The Technological Society (1954)

Jacque Ellul

The 1970s can be understood as a typology of the current economic, social, and cultural troubles of America, the Anglosphere, and Western Europe at large. It was at this time failures of fiscal policy, industrial decline, and culture conflict became permanent features of an aging post-war consensus. Out of this malaise emerged a unique literary subgenre, Cyberpunk.

The so-called cyberpunk writers sought an intertextuality unforeseen in the literary ghetto of science fiction. Blending elements of noir detective fiction, dystopian speculation, and absorbing, either consciously or subconsciously Baudrillardian concepts of hyperreality, and the death of the real, the Cyberpunk literary movement reflected and exaggerated postmodern tendencies in its treatment of technology, identity, society, and reality.

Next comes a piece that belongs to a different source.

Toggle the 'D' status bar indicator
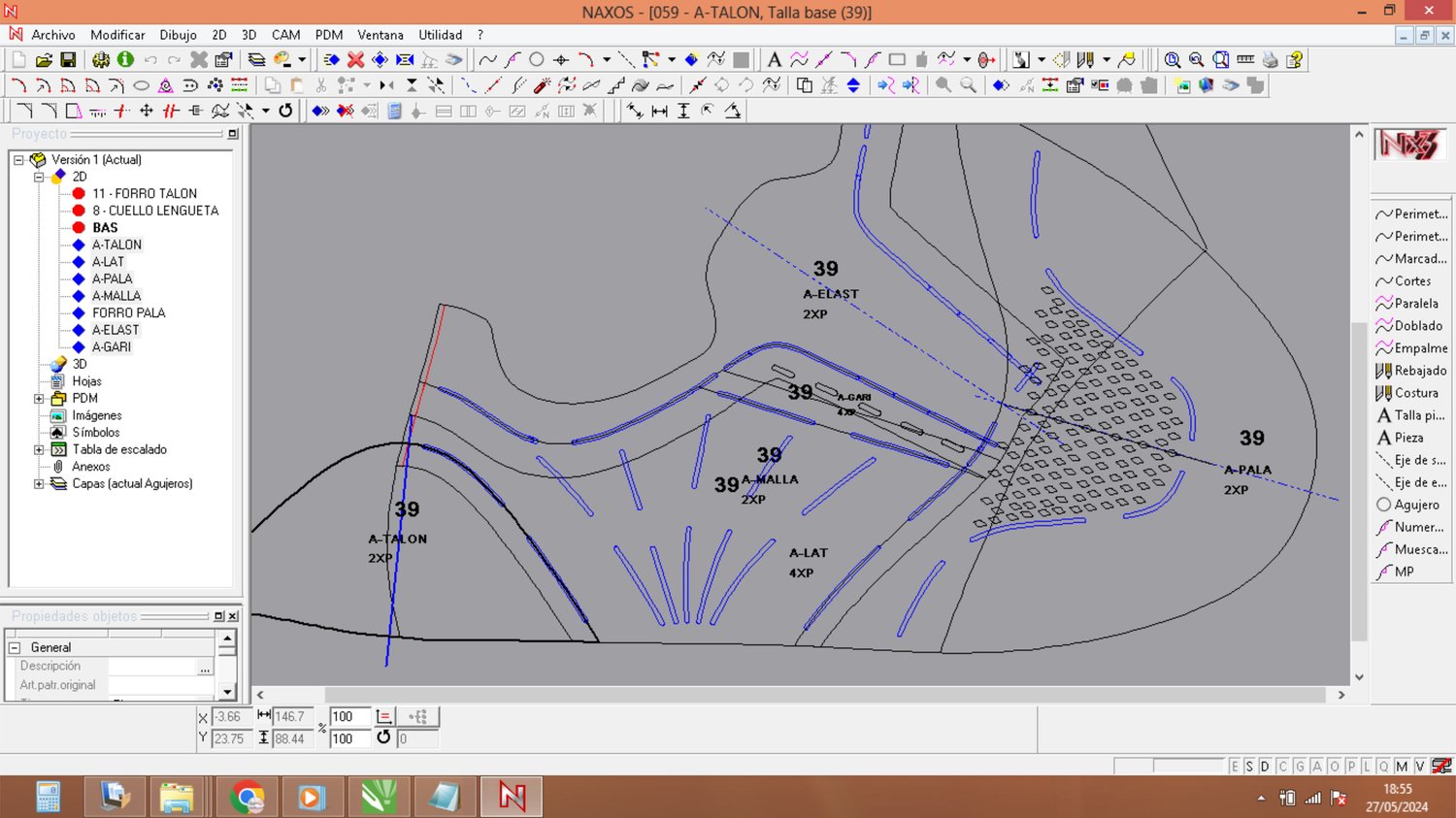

This new literary movement decentered the human subject, in his place: the machine, technique, ruthless, unceasing efficiency. On a cursory reading, a latent techno-skepticism emerges from the text. A common theme, one that presents technology as a mechanism of hegemonic control. Not by the state, but capital. The Cyberpunk protagonist navigates a fragmented hyperreality, where state and capital, human and machine are perpetually blurred, illustrating a world in which control is an illusion, and identity is a fluid, ever-shifting construct of the mind’s eye.

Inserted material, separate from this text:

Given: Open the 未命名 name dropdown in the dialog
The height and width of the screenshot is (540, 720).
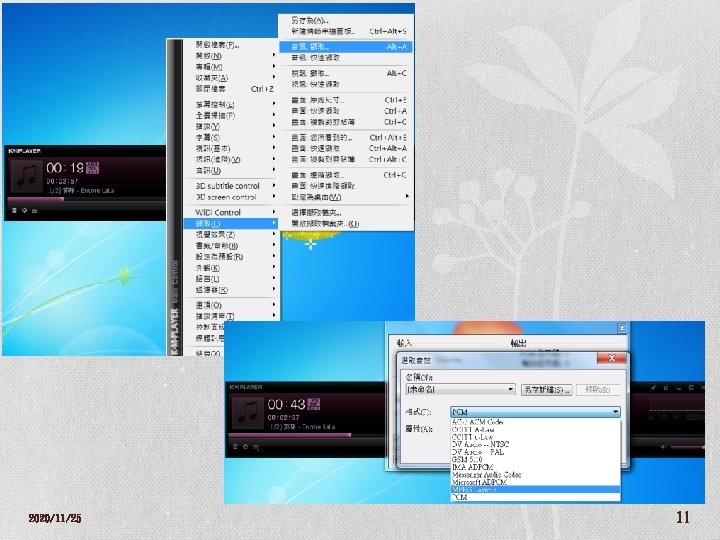Looking at the screenshot, I should click(461, 389).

As a postmodern literary form, cyberpunk reflects the dissolution of stable narratives and the collapse of traditional structures, embracing a fragmented and disjointed approach to storytelling. In this context, it echoes Heidegger’s conception of territoriality, where the notion of ‘space’ is not simply a physical container, but an existential condition of being. Heidegger argued that our relationship to space—what he called ‘dwelling’—is fundamental to our sense of being-in-the-world. In cyberpunk, this ‘dwelling’ is always in flux, constantly shifting between virtual and real, human and machine. The characters inhabit a fragmented world, constantly negotiating their place within a system of control that is at once expansive and confining. As Heidegger suggests, ‘Space is not a thing, it is the condition for the things that appear in it.’ In cyberpunk, the digital, corporate, and physical spaces are no longer neutral—they are saturated with meaning, power, and potential for both liberation and oppression, marking a complex interplay of territoriality where the boundaries of the self and the world are constantly redrawn.

The authors of the 20th century couldn’t fathom the social implications of our rapidly accelerating technological environment. In the works of William Gibson, we are a presented a future where humans can interface seamlessly with cyberspace, enabling the exploration of infinite realms of the unreal, but people still meet in person for social engagements at bars, restaurants, and other third places. Vast neural networks – artificial intelligences are able to preserve simulacra of the dead, but the complexities of globalization, the international supply chain have not materialized.

Today’s digital landscape is less about exploration and more about surveillance, monetization, and the commodification of our every online interaction. The flesh space of Gibson’s world has shifted into hybrid environments that blend physical presence with constant virtual connectivity. The social fabric: rather than becoming decentralized in the way Gibson predicted, has been largely restructured by tech giants, reshaping both interpersonal relationships and expectations of what it means to be present.

Yet, in hindsight the cyberpunk narrative reveals a more complex paradox. The machines that were once symbols of oppression and alienation have become extensions of the self, entangled in the very fabric of our identities. What was once imagined as the dehumanization of society through technology has, in practice, led to an amplification of human experience. The postmodern anxieties around autonomy and control have been replaced by a new, uneasy complicity—where technology is no longer an external force, but a mirror of our desires, flaws, and obsessions. The cyberpunk dream of rebellion has shifted; the struggle is no longer against the machine, but within it, as we navigate a world where our very essence is now coded, monetized, and algorithmically managed.

In our new world, the lines between organic and artificial, real and unreal have been permanently blurred. We are co-authors of our own digital mythology, weaving ourselves into the very systems that threaten to erase us. Are we the architects of our own destiny, or merely the data we leave behind? As the lines between the digital and the physical dissolve, perhaps the true rebellion is not against the machine, but in reclaiming the agency to shape the world and ourselves within it.